Thereafter the exhibit was never again re-offered, nor was any further proof in relation to it introduced. No reference to any statute appears subsequent to this point in the trial transcript. We read it line by line.
After the parties had both rested and during argument to the court, which is identical to argument before a jury, where one participates in trial as the trier of the fact, defense counsel on his final rebuttal argument urged:
"Mr. Barnett [defendant's counsel]: Now again on this record we have Exhibit B, which is the death certificate which says on its face, the death was due to a coronary. Not a word about drowning on Exhibit B.
"Mr. Portnoy [plaintiff's counsel]: I must object * * * [defense] counsel was reminded * * * by the court that if he wished the document admitted *43 as a general exhibit * * * he could do so later in the evidence and that was never done." (Emphasis supplied.)
Defense counsel responded with vigor that it was offered as an admission against interest. The court interposed:
"The Court: Both documents [including the death certificate] by and of themselves, until the circumstances are proper for their admission, until those circumstances were shown, both documents would not be admissible at all. Counsel admitted them for * * * limited purposes.
"Mr. Barnett [defense counsel]: Well, as a matter of law on that, I believe the documents are admissible as admissions against interest.
"The Court: All I am saying is, it comes too late to urge them that way. They are in evidence for a limited purpose. That is the record." (Emphasis added.)
We can naught but agree. It could hardly be contended that in the middle of argument to a jury any party could re-raise an issue as to limitations on admissibility of exhibits earlier ruled upon by the judge.
Appellant's second stated assignment of error, viz.: that the death certificate should have been admissible as an admission against interest as to the cause of death is simply not before us.[1] We cannot pass upon it on review.
*44 As previously noted, we hold the findings of fact and permissible inferences from facts of the trial judge sitting as the trier of the fact are supported by the record.

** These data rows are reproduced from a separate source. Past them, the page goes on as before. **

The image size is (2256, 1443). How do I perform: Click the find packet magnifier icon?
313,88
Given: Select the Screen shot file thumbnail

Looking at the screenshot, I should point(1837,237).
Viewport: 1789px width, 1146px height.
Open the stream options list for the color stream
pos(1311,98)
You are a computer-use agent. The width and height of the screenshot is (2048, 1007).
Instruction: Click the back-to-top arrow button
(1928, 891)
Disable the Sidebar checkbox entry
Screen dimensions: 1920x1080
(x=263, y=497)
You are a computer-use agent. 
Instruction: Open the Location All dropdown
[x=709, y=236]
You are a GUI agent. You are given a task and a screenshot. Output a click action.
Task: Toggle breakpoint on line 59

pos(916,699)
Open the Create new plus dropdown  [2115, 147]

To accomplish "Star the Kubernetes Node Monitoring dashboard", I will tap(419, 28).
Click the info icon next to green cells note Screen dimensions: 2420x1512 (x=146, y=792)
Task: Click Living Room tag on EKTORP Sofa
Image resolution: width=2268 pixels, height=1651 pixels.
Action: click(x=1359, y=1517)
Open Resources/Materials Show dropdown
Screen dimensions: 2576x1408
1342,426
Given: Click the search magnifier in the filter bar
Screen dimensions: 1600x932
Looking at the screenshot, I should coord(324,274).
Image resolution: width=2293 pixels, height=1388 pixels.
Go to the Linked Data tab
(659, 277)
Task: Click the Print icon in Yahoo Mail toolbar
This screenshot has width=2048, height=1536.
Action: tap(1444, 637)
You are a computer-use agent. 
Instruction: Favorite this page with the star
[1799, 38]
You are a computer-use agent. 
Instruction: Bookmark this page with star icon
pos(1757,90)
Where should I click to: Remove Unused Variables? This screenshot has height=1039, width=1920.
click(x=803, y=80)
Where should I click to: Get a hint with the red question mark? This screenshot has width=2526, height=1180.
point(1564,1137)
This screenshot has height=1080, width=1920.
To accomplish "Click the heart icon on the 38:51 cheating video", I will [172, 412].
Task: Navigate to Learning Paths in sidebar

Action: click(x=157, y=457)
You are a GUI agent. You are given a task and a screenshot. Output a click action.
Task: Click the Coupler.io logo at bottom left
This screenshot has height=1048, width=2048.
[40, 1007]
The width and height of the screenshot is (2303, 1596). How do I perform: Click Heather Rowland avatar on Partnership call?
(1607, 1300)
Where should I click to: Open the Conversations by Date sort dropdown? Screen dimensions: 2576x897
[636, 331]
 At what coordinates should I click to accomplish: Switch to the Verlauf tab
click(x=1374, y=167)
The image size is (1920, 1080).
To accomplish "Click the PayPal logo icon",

We find no reversible error. The order of the trial court denying the motion for a new trial is affirmed. Costs to the plaintiff.
All concurred.
NOTES
[*] Former Supreme Court Justice, sitting on the Court of Appeals by assignment pursuant to Const 1963, art 6, § 23 as amended in 1968.
[1] Lest it be thought that we have been procedurally overtechnical as opposed to being concerned with the merits of the question, it should be noted that in our close review of the trial transcript we examined the controversial exhibit with care. Speaking non-decisionally, we suggest that had it been admitted for all purposes, it would likely have had little effect on Judge Moore's findings and decision. In one place it indicates the cause of death was coronary related. In another place, calling for a designation of whether the death was accidental, the word "deferred" was handprinted in. Its evidentiary value, if any, would seem to have been minimal as to either party.